Dir: Ken Russell
Cast: Kathleen Turner, Anthony Perkins
I love Ken Russell. It is becoming rarer and rarer to find such a bold and fiercely opinionated, yet artistically gifted filmmaker - say auteur - in modern cinema. Every time I weary of the hordes of remakes and might-as-well-be remakes, I turn to someone like Russell, Derek Jarman, Alex Cox, Chris Marker - someone whose vision and sensibilities are so unique they run almost parallel to cinema itself and seem at times to be a different branch of art form altogether. Lately, I've been feeling kind of burnt-out on movies - perhaps because I watched 31 films in January (yes, I was keeping count) or perhaps because of the general lack of originality, of truth, of ANYTHING THAT NEEDS TO BE SAID in modern cinema.
So, last night I was feeling much like this - having started and been unable to finish watching various movies over the past few weeks, I popped in Ken Russell's Crimes of Passion and all of a sudden - WHOOSH - all notions of what I felt was becoming a tedious medium were ripped away and I was blitzkrieged with such a delirious series of images that I almost felt like Alex in the prised-open eyes torture sequence from A Clockwork Orange - except this was far too much fun. The film's plot is simple - a "priest" (Anthony Perkins?!) fixates upon the idea of saving a lost soul in Kathleen Turner's hooker, China Blue, who is also pursued by an unhappy father (John Laughlin) in order to "really connect" because his dead-fish wife won't talk to him.

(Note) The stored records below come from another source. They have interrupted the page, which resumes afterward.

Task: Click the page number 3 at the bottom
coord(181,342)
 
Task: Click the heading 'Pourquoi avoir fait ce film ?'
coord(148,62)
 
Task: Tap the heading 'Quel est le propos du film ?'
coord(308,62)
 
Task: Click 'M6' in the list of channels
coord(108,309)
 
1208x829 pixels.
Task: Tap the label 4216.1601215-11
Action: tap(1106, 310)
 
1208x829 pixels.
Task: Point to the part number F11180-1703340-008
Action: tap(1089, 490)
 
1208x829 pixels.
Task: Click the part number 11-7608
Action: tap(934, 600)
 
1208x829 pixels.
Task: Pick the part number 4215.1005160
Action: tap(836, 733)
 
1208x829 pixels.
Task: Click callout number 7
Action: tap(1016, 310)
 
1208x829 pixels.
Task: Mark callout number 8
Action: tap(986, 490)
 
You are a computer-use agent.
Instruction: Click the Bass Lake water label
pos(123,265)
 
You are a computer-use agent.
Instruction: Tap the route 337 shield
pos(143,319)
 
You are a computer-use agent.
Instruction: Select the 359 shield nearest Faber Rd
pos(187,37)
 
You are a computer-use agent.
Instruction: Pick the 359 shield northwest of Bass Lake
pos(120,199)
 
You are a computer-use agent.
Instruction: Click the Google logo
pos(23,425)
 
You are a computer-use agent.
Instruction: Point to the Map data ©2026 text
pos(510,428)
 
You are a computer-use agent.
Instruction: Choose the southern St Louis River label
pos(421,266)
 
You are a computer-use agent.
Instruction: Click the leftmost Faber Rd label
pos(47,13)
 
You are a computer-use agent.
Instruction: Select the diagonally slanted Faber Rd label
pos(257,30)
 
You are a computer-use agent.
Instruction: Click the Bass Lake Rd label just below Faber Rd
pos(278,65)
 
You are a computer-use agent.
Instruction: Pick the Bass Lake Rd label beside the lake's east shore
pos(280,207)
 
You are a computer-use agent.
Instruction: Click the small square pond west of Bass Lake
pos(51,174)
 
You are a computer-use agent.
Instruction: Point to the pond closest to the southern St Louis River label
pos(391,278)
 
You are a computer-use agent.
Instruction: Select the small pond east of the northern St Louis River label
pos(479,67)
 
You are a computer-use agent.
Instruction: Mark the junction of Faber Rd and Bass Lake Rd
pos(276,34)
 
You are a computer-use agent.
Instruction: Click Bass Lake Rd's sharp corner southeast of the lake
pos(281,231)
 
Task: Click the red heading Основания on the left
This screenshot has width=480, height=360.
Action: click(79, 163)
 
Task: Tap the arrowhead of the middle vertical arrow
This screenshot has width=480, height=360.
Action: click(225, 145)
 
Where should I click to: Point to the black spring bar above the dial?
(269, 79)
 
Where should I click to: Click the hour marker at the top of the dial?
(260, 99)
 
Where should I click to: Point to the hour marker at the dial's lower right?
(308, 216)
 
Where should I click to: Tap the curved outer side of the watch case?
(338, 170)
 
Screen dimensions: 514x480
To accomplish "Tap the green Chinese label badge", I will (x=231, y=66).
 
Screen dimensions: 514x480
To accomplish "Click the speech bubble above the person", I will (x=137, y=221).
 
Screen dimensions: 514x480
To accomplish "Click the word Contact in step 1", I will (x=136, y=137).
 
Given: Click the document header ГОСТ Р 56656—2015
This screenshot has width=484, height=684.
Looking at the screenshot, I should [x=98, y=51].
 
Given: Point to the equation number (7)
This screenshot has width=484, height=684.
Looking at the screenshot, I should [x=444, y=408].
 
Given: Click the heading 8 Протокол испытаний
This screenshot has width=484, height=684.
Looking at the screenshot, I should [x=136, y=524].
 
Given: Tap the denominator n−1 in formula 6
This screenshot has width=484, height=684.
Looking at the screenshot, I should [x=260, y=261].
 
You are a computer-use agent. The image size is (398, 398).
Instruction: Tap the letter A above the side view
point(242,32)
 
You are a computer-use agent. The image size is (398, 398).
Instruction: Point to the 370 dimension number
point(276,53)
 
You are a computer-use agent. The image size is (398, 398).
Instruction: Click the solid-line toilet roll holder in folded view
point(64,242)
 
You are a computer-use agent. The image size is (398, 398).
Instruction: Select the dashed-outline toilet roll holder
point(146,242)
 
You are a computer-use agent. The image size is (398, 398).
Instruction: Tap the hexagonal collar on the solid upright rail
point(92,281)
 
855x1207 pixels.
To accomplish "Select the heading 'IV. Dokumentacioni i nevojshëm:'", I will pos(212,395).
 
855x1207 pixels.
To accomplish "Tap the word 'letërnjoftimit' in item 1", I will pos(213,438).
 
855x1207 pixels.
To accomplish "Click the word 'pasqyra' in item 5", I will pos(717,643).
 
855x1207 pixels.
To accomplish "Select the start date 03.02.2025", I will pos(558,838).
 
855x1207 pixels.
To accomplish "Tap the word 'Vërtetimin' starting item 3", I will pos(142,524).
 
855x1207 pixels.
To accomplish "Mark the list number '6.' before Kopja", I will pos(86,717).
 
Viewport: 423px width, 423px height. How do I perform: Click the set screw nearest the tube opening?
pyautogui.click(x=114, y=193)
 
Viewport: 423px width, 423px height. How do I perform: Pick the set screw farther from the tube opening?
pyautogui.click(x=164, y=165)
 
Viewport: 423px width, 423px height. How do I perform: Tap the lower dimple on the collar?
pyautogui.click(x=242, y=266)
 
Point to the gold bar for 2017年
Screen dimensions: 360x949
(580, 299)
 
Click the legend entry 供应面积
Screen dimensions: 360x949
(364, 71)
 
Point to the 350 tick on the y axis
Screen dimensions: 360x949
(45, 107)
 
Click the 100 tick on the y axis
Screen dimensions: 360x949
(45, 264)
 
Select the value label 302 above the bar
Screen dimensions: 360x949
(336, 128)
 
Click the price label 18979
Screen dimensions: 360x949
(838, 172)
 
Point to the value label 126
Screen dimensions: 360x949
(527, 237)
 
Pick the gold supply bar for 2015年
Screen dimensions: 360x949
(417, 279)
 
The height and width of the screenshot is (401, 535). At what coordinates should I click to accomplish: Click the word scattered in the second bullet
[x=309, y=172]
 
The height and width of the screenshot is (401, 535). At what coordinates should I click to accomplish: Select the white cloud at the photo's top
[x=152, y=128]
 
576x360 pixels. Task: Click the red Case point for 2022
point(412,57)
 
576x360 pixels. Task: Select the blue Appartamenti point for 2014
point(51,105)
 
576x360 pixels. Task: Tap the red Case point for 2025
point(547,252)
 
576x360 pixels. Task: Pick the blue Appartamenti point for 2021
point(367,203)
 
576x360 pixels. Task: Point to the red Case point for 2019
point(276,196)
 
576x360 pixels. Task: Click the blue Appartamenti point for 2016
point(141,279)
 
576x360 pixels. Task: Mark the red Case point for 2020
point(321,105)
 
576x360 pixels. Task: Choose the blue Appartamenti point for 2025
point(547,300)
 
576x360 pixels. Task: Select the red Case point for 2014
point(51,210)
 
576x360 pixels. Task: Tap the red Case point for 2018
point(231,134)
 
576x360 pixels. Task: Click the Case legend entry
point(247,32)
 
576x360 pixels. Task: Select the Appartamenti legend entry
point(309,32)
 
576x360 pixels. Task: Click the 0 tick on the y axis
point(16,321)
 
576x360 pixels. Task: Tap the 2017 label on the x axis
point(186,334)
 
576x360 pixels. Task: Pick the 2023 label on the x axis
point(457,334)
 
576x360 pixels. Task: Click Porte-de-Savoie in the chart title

Salvador Dali famously said, "I don't do drugs; I am drugs", and the same could be said about Crimes of Passion - just replace"drugs" with "sex". Every single frame in the movie exudes sex, whether overtly or subconsciously, but always intentionally, and often, hilariously. The opening 10 minutes alone are so ridiculously over-the-top and pure, pure '80s, that the rest of the film almost felt tame by comparison. It is a rare film that has a fish-netted, bewigged hooker riding furiously on top of a handcuffed on-duty policeman, all the while shoving his nightstick brutally into his - well, for the rest, you'll have to watch it yourself. But the point is, by the time this scene showed up, it didn't come across as shocking or titillating or even overly gratuitous - it just showed Russell's mastery at sending very purposeful reminders that China Blue and the people swirling in and out of her life are doing anything they can just to FEEL something - love, hate, pain, disgust, pleasure - ANYTHING.
The absolute best performance certainly has to go to the sorely underrated Tony Perkins (who really seems to be warming up for his oddly similar-in-many-ways turn, two years later, in his own directorial effort of Psycho III - an absolutely superb film in its own right, and one that is often overshadowed by its famous forefather.....but I digress....), who plays the mad monk Rev. Peter Shayne. Perkins invests Shayne with vein-popping, manic sexual psychosis and repression, but also a heart-rending sadness and a great loneliness; his scenes are truly a treat to watch. In particular, the sequence where he comes to perform the "last rites" on China Blue then proceeds to play "Get Happy" at the piano is so batshit crazy it really just has to be seen to be believed. Kathleen Turner is also excellent in what must have been a VERY difficult dual role.
The film is shocking not for its sexual subject matter - which, much like the Texas Chain Saw Massacre (1974), is certainly less gratuitous than people seem to remember (i.e. you really don't "see" all that much) - but for its very open lambasting of the hypocrisy of the church, of the great lie that is marriage, and of the utter vacuity of the the '80s, full of glamour and excess, but paradoxically devoid of feeling or emotion. Everyone here is trying to connect, to get off, to communicate, to feel - but in the end, no one wins. One might look at Perkins' character as the real winner, which is odd, since he gets FUCKING MURDERED, but such is the way of the decade, and of Russell's awesome vision.
Radical score, courtesy of Rick Wakeman (not a word) is the perfect symbiotic twin to the story of these pathologically fucked lives. This is a love story that has the guts to treat its characters as human beings, with all their flaws, and not shy away from some of the hard truths. But it's also comedy, exploitation, sleaze, melodrama, pop art come to glorious life on the screen. The film contains such a strange melding of various genre conventions that it is as impossible to categorize at it is to ignore. This film demands to be seen. The fact that it was made in 1984, not 2004, is all important, because automatically, the film has veracity rather than verisimilitude. This is a straight-shot from the whore's mouth, not bogged down by the post-ironic, wink-wink nudge-nudge-nessity that pervades so many films ABOUT the '80s made today. This film IS the '80s, but it is also RIGHT NOW as well, which says a lot about the film's universality. Because at the core of it all, the movie is about human relationships, however twisted, and those really never change.
I am so thankful that people like Ken Russell are still around, kicking against the pricks. Now, please, please, whoever is in charge, release a proper, extras-laden edition of The Devils....for that, I would be truly grateful.